Just rewatched the game. Our offense wasn't nearly as bad as it seemed watching it live. The offense moved the ball fairly well until the Cards' 30-40 yard line, then would have a couple of bad plays to kill the drive. This happened 4-5x, we put up a bunch of yards that translated to no points or long FG attempts. It really was just a matter of 2-3 bad plays in a row that kept killing drives.
Brady looked fine - short to intermediate accuracy was very good as usual (only the one bad miss on a Ridley screen attempt). On the 2 deep throws, he just barely missed Gronk and either missed Lloyd or had a miscommunication. Completion rate on those things is at best 1/3 or so, so that's not out of line. Occasionally he flinched at ghosts but only when it seemed he couldn't find a receiver open and had been sitting in the pocket for 3-4 seconds already.

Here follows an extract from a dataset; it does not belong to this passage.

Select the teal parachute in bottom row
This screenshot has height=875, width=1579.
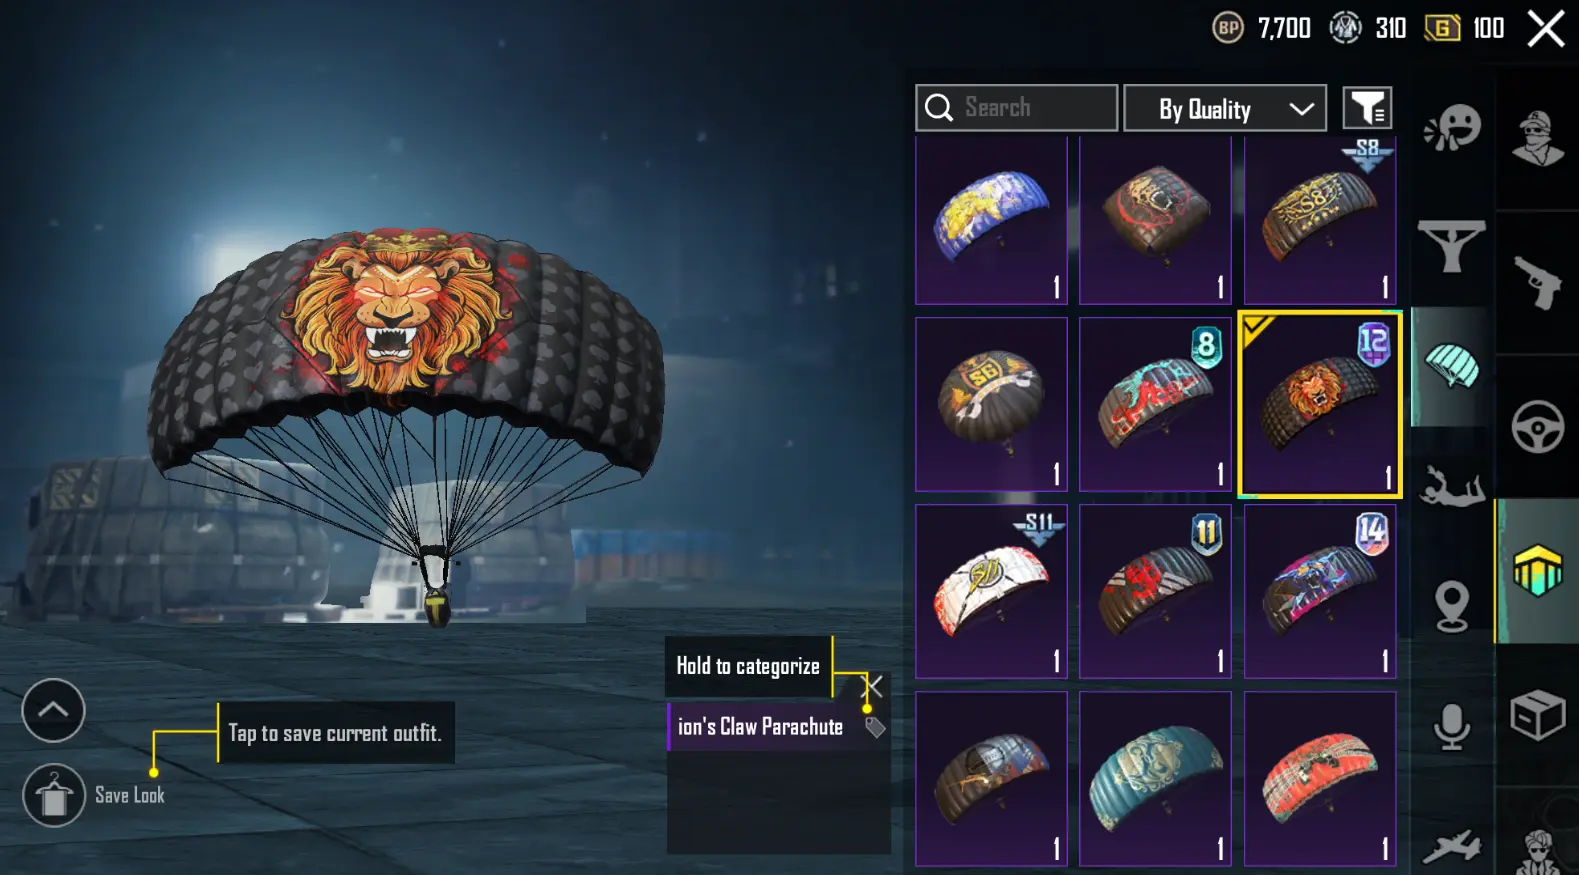click(1155, 778)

Receivers / Gronk - seemed like the refs were letting the Cards be very physical with the receivers, but overall there wasn't much difference between how they looked here and how they normally looked. However, a few big drops at inopportune times killed drives (Welker on 3rd down, Lloyd wide open for a first down in the 4Q, Gronk in the end zone on the final drive that he made up for later).

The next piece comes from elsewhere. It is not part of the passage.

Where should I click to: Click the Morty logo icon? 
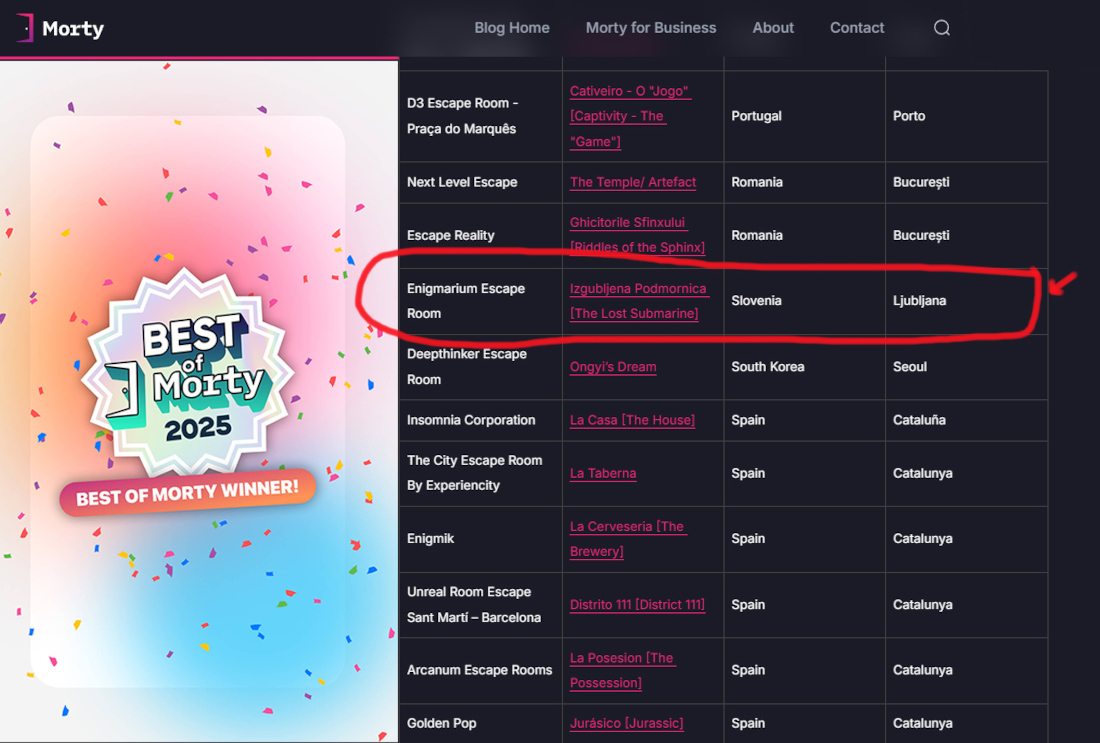[x=26, y=29]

Offensive line - they lost a few battles but it wasn't that bad, not constant pressure or anything like that. The biggest pass blocking mixup was on a stunt on the right side that Thomas and Cannon messed up. In terms of run blocking, it was also mixed - some big holes and some penetration allowed. Lots of room to improve, obviously, but not something that is necessarily going to gimp this team's ceiling.
Playcalling - it seemed like Josh McD was a little scared of the Cards (lack of trust in our O-Line). Higher mix of runs that would have been expected in the first half, especially of the draw variety (which were our weakest on Sunday), although it's possible Brady had the run/pass option and elected to run against a light front. Felt like they kept trying to set up the big shot, which Brady only had time to try twice (1 designed, 1 broken play) and neither of which hit. Things were much better when the Patriots attacked them in a no huddle / spread scheme, as the whole offense seemed to settle into a rhythm. I'd expect us to go with that more going forward, especially against an exotic blitz team like the Ravens.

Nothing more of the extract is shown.